*Your objective*. Lines to restate from the data below: from the one containing "Instruction: Click the Taiwan flag icon" to the one containing "Image resolution: width=500", both included. Give them again exactly, and only them.

[Input material — start]

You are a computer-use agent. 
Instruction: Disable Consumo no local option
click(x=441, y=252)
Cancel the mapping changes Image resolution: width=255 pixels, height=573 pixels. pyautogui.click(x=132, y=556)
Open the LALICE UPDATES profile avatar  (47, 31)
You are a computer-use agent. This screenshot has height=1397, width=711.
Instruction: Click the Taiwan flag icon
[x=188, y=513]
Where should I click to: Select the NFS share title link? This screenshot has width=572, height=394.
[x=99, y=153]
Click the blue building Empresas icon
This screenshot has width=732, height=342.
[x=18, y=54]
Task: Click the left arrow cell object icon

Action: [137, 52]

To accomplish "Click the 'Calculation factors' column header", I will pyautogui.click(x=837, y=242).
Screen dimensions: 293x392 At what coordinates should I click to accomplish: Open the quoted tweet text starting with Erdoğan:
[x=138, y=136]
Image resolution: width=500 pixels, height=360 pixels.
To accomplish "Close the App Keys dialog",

[Input material — finish]

*Solution for this problem*.
Instruction: Click the Taiwan flag icon
[x=188, y=513]
Where should I click to: Select the NFS share title link? This screenshot has width=572, height=394.
[x=99, y=153]
Click the blue building Empresas icon
This screenshot has width=732, height=342.
[x=18, y=54]
Task: Click the left arrow cell object icon

Action: [137, 52]

To accomplish "Click the 'Calculation factors' column header", I will pyautogui.click(x=837, y=242).
Screen dimensions: 293x392 At what coordinates should I click to accomplish: Open the quoted tweet text starting with Erdoğan:
[x=138, y=136]
Image resolution: width=500 pixels, height=360 pixels.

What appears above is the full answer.